**Task material**.
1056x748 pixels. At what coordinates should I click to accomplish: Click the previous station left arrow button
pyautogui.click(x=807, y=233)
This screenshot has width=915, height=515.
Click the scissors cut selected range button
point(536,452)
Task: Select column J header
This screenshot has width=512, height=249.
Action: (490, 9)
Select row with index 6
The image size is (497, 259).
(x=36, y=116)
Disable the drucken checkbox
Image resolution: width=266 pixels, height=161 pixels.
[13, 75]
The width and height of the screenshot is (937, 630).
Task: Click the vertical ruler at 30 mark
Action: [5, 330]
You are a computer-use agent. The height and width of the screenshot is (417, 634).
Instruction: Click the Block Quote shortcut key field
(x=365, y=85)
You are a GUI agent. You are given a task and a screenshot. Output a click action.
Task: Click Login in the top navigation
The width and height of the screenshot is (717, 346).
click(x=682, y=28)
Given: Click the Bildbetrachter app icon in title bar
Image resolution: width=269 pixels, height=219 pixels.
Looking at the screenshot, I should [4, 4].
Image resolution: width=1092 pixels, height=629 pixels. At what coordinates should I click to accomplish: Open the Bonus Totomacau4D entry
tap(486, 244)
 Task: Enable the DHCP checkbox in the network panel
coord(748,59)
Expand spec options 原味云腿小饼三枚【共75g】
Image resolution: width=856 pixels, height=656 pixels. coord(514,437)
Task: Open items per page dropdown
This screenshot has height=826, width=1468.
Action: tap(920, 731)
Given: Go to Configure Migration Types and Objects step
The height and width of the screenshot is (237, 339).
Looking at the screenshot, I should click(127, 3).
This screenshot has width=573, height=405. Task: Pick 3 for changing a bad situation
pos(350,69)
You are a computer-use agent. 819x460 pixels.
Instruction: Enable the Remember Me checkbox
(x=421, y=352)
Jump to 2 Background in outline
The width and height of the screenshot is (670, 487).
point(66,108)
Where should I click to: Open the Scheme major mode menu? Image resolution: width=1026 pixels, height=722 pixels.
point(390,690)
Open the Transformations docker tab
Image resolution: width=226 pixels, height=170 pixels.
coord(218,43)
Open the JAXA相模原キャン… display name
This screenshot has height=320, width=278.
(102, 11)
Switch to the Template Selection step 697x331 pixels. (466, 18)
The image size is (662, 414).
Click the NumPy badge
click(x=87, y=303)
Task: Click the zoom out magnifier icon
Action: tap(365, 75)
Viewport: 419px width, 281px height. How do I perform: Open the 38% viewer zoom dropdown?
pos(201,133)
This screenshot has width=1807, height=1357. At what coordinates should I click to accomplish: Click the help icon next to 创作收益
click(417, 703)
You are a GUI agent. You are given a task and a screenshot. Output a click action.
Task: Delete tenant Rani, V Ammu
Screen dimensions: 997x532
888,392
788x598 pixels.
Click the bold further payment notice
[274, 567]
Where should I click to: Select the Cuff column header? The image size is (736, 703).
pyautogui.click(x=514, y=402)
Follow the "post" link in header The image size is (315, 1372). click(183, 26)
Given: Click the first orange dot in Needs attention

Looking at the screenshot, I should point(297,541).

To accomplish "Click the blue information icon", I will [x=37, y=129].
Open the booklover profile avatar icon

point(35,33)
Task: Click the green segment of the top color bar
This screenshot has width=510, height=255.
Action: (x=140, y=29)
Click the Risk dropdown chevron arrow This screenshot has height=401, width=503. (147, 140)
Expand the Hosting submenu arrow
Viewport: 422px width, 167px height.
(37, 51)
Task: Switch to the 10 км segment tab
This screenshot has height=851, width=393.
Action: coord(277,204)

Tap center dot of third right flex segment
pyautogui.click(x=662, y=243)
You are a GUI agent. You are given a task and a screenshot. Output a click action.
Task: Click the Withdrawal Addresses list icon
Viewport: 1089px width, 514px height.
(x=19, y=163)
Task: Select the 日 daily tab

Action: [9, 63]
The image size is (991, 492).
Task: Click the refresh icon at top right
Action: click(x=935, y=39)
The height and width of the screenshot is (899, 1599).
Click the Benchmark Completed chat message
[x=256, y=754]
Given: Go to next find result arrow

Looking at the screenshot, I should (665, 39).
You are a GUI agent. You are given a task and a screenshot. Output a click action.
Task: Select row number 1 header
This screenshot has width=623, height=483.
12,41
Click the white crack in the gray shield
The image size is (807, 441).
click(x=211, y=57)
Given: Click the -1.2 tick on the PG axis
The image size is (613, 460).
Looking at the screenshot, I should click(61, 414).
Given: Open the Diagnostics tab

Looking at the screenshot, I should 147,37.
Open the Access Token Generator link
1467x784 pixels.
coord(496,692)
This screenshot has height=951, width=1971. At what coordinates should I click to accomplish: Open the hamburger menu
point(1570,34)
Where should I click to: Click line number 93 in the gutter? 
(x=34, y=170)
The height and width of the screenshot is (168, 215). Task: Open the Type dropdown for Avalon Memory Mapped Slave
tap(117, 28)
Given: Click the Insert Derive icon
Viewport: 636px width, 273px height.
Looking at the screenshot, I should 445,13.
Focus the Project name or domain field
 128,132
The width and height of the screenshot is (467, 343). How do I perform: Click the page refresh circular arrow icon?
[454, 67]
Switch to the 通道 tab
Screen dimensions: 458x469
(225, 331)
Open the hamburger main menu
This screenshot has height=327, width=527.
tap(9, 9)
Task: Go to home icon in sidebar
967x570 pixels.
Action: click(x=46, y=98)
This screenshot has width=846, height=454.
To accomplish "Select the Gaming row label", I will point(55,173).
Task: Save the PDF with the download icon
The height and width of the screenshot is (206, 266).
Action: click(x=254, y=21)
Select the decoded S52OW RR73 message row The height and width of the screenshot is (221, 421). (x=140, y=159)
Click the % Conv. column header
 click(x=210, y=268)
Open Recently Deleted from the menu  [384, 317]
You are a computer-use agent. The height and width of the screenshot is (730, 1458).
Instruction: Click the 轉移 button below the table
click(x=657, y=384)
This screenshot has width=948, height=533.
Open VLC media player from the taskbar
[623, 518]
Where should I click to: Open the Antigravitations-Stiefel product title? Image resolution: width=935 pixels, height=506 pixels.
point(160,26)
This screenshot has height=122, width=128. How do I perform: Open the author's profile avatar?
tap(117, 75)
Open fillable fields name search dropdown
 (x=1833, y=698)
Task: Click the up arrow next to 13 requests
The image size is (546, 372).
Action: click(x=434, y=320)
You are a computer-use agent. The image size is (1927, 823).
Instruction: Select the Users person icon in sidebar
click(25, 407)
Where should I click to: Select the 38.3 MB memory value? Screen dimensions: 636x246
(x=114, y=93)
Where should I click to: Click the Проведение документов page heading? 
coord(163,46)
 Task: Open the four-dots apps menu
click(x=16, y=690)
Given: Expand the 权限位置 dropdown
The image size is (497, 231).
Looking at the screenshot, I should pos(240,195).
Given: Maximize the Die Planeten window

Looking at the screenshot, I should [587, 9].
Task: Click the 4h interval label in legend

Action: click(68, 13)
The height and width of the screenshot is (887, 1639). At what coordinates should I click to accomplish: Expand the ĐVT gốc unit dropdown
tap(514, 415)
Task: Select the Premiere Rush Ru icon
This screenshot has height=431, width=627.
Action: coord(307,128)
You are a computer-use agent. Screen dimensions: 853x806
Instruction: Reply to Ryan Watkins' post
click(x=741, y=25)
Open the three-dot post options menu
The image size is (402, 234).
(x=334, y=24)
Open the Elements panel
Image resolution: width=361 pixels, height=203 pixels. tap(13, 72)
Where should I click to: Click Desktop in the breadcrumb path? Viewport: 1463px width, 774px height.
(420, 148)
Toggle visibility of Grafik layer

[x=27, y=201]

**Given request**. Pull out each row above that contains the string "Instruction", and copy those rows in full.

**The solution**.
Instruction: Click the Block Quote shortcut key field
Instruction: Enable the Remember Me checkbox
Instruction: Click the 轉移 button below the table
Instruction: Select the Users person icon in sidebar
Instruction: Reply to Ryan Watkins' post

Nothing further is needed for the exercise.